Hydrodynamic friction of fakir-like super-hydrophobic surfaces

TL;DR

This paper provides an analytical model for the slip length of super-hydrophobic fakir surfaces with circular posts, showing excellent agreement with numerical results and advancing understanding of drag reduction mechanisms.

Contribution

It introduces a theoretical approach to calculate the slip length for fakir-like super-hydrophobic surfaces with circular posts, extending prior numerical studies.

Findings

Analytical expression for slip length derived for fakir surfaces.

Excellent agreement with previous numerical computations.

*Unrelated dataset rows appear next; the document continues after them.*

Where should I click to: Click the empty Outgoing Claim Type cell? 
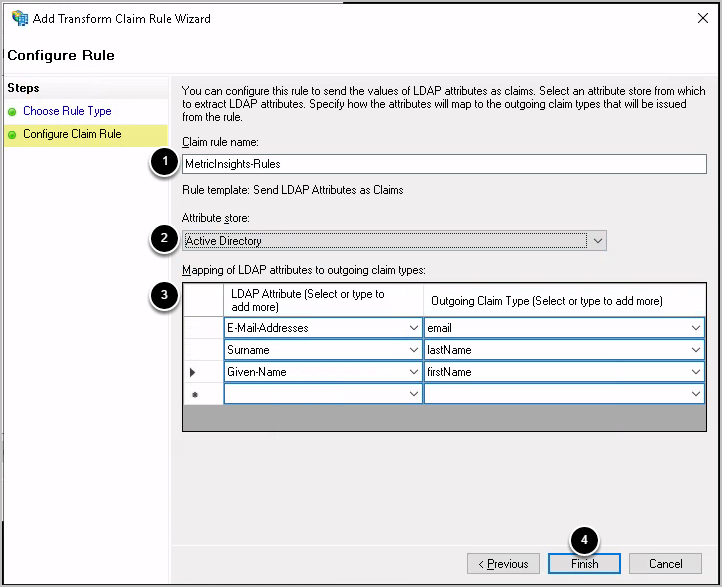(555, 394)
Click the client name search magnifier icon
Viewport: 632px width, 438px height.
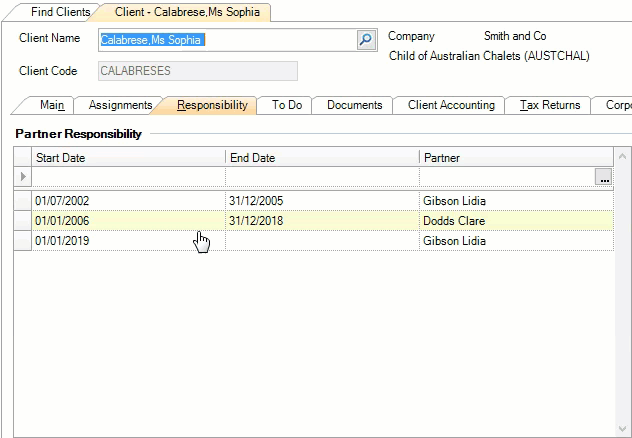(x=366, y=40)
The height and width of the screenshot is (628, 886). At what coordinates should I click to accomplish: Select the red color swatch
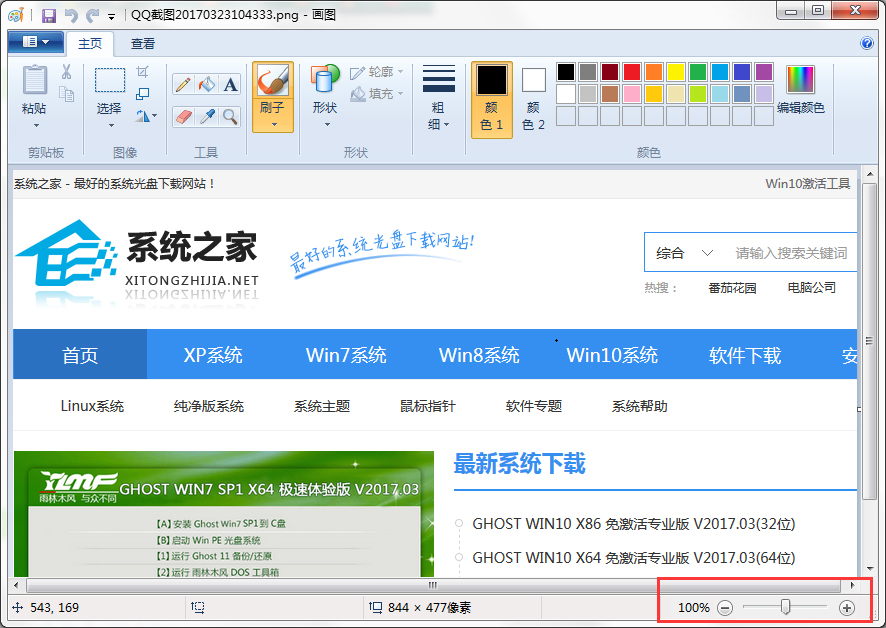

Asymptotic analysis valid for small surface coverage.

Abstract

A fluid droplet located on a super-hydrophobic surface makes contact with the surface only at small isolated regions, and is mostly in contact with the surrounding air. As a result, a fluid in motion near such a surface experiences very low friction, and super-hydrophobic surfaces display strong drag-reduction in the laminar regime. Here we consider theoretically a super-hydrophobic surface composed of circular posts (so called fakir geometry) located on a planar rectangular lattice. Using a superposition of point forces with suitably spatially-dependent strength, we derive the effective surface slip length for a planar shear flow on such a fakir surface as the solution to an infinite series of linear equations. In the asymptotic limit of small surface coverage by the posts, the series can be interpreted as Riemann sums, and the slip length can be obtained analytically. For posts on a square lattice, our analytical results are in excellent quantitative agreement with previous numerical computations.